Case ID: so3d_6/html/0086-01.html
Source: Caselaw Access Project
Author: {"author": "PER CURIAM.", "license": "Public Domain", "url": "https://static.case.law/"}
Date Created: 2024-08-24T03:29:51.129683

Silas KENDRICKS, Appellant, v. STATE of Florida, Appellee.
    No. 1D07-0512.
    District Court of Appeal of Florida, First District.
    March 6, 2009.
    
      Nancy A. Daniels, Public Defender, and Archie F. Gardner, Jr., Assistant Public Defender, Tallahassee, for Appellant.
    Bill McCollum, Attorney General, and Terry P. Roberts, Assistant Attorney General, Tallahassee, for Appellee.
   PER CURIAM.

We reverse Appellant’s sentence and remand for the trial court to strike the Appellant’s habitual felony offender designation. We affirm the appellant’s conviction without further discussion.
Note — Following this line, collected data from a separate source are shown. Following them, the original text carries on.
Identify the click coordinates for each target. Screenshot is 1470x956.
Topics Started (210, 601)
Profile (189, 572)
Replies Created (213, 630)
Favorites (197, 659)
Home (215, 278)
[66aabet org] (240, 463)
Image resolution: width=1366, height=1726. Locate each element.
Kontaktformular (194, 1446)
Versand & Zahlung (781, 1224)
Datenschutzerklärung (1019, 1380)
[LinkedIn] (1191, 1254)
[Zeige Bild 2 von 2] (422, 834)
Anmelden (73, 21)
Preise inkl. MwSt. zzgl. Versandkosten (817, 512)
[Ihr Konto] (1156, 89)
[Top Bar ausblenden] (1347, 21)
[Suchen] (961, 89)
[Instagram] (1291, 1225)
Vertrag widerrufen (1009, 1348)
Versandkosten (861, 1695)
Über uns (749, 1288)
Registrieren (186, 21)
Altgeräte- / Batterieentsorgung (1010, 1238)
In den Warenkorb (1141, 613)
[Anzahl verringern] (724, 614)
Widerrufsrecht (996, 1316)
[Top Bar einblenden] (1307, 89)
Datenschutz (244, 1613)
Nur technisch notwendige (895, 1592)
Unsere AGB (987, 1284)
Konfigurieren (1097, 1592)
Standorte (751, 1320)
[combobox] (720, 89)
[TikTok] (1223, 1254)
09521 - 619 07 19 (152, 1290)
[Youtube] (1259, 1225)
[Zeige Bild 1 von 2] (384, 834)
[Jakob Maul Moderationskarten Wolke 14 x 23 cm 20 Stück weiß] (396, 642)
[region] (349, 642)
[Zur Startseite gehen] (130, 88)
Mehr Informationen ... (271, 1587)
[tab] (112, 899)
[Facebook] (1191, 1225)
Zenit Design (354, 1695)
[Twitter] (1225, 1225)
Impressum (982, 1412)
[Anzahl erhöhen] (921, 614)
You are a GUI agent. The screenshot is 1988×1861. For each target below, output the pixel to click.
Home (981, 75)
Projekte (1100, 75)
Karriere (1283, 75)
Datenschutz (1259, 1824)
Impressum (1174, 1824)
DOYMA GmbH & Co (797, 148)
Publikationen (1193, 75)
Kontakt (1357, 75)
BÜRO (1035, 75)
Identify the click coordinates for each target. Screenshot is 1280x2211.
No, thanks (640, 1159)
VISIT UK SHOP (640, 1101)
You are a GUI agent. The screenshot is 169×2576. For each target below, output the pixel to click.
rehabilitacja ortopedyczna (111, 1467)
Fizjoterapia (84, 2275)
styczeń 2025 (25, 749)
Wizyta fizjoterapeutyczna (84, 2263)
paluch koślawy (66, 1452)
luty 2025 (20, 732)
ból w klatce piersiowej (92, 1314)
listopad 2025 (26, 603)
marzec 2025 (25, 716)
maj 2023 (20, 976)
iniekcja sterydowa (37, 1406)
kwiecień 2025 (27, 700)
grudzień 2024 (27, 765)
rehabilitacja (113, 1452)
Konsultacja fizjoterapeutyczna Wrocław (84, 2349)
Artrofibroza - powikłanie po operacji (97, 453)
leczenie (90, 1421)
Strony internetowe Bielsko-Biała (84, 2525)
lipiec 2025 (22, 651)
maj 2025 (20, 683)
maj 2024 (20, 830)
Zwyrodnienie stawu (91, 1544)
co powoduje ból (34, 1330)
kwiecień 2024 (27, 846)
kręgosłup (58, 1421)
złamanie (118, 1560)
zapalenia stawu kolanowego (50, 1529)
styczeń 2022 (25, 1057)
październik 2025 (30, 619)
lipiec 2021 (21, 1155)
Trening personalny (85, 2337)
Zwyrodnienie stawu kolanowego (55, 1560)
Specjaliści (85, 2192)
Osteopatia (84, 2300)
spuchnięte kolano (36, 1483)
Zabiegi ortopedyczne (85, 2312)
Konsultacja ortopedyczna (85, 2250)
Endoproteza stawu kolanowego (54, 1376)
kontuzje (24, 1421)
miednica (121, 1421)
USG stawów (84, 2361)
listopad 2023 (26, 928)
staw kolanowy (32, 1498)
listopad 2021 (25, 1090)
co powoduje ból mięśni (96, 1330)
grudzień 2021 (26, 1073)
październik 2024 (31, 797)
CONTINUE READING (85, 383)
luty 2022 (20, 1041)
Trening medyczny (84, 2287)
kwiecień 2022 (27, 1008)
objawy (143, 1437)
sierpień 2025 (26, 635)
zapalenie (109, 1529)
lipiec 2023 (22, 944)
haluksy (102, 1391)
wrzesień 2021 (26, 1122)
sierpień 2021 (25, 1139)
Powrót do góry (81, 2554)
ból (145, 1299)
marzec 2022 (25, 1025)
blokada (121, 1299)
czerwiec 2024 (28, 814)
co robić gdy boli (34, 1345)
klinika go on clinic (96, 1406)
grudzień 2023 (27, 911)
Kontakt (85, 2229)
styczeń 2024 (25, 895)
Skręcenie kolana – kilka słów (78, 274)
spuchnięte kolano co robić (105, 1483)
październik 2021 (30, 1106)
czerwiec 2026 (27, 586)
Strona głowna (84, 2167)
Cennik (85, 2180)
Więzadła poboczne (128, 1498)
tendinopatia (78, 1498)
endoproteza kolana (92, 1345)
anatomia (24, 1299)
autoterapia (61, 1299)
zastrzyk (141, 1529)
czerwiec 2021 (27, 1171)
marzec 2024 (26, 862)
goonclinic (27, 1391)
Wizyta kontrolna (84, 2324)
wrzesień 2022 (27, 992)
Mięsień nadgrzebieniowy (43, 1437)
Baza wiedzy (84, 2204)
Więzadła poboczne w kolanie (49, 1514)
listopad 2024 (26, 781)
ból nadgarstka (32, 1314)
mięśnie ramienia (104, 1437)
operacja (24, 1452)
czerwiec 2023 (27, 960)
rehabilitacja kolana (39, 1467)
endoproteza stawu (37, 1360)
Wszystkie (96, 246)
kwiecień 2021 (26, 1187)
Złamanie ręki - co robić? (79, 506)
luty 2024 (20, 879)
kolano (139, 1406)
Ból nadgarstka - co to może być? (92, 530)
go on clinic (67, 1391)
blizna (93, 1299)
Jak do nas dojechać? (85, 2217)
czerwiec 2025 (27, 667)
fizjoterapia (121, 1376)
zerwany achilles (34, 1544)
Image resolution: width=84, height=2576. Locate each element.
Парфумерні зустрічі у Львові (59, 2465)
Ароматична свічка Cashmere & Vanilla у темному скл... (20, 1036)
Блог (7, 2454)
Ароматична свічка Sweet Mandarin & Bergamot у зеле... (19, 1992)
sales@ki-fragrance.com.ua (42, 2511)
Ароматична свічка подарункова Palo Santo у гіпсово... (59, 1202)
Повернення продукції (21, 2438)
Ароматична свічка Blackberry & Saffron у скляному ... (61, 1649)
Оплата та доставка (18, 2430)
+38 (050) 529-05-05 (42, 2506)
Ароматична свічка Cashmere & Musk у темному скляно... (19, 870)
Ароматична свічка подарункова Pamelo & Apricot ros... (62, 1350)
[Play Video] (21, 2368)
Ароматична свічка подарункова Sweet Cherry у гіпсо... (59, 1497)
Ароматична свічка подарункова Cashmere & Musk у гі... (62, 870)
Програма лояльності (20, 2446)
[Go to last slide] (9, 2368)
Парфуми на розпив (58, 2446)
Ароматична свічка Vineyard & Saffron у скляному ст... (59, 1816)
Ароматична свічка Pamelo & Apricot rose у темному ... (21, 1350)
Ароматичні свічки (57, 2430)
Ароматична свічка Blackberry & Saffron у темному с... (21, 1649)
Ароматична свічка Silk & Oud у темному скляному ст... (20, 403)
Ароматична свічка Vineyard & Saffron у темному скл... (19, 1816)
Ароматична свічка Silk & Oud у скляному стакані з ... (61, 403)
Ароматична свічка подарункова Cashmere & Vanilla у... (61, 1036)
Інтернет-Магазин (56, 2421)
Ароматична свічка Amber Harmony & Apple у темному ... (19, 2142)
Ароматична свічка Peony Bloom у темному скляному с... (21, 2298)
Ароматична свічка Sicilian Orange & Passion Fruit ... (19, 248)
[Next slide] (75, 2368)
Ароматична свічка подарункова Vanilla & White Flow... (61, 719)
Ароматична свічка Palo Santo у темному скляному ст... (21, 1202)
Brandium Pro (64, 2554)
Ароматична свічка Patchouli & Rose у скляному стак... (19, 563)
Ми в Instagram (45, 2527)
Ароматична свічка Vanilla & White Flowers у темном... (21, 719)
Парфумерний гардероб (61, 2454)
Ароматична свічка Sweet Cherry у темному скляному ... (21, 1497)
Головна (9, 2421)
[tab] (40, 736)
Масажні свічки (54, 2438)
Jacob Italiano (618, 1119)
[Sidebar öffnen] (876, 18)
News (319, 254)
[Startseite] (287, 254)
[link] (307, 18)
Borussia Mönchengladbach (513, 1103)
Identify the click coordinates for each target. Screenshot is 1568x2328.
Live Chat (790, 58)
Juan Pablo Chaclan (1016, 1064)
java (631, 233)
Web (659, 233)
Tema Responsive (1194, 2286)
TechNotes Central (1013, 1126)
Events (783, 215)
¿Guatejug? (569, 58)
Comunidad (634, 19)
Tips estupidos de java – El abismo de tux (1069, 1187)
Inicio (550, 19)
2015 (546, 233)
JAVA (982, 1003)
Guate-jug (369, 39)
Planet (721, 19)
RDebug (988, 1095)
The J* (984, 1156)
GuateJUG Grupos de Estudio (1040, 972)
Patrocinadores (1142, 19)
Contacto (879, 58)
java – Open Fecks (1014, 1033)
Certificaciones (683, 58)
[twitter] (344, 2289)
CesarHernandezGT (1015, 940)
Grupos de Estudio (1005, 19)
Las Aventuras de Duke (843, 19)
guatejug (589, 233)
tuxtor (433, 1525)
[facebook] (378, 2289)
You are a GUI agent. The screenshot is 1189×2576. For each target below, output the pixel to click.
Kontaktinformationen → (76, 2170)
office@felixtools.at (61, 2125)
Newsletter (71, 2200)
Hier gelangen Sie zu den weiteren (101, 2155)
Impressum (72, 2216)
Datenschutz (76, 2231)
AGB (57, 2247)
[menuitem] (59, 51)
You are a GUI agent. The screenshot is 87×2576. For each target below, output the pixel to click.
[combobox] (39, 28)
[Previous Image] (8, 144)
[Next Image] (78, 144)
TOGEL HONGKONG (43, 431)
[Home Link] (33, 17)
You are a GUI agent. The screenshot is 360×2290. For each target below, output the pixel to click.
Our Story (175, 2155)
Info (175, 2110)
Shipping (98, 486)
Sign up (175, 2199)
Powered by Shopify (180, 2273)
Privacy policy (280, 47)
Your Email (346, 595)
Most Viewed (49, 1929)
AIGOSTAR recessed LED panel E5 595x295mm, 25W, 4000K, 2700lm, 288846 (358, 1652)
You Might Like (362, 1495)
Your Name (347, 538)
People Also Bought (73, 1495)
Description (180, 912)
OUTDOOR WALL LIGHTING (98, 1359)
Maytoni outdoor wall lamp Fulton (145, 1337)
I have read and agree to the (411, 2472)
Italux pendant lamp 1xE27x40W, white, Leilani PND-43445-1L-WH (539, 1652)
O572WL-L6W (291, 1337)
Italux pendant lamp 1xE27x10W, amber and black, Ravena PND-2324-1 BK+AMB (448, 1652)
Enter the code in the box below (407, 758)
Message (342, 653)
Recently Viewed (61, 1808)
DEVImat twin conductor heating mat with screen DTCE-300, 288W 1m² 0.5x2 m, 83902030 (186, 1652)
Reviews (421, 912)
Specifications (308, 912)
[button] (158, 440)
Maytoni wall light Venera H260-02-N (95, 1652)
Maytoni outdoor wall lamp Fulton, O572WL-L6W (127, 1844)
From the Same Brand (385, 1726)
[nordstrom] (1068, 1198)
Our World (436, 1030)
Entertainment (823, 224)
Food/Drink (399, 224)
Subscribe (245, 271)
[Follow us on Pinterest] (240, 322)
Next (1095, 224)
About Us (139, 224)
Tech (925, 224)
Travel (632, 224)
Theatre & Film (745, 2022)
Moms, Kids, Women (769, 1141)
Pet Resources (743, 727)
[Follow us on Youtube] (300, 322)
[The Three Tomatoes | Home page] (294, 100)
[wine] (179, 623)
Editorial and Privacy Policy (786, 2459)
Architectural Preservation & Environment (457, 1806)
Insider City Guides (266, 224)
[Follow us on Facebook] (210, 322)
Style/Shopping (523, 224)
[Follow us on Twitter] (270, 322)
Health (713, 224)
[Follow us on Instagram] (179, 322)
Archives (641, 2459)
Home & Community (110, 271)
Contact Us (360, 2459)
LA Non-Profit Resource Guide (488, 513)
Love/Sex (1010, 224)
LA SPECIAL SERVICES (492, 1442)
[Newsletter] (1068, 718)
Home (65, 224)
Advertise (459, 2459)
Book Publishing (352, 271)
Appellant entered a guilty plea to one count of conspiracy to traffic in cocaine. The state recommended a sentence of zero to ten years of imprisonment; the trial court accepted Appellant’s plea and postponed sentencing while Appellant provided substantial assistance to law enforcement. Appellant was subsequently charged with six new law violations and was ultimately adjudicated guilty and sentenced as a habitual felony offender to twenty-five years of imprisonment for the conspiracy charge.

Because Appellant was not given written notice of the state’s intent to habitualize him before he entered his plea, the appellant’s habitual offender designation is improper. See Ashley v. State, 614 So.2d 486 (Fla.1993).

We, therefore, reverse Appellant’s sentence and remand to the trial court to strike Appellant’s habitual offender designation.

AFFIRMED IN PART; REVERSED IN PART AND REMANDED.

HAWKES, C.J., PADOVANO and ROBERTS, JJ., concur.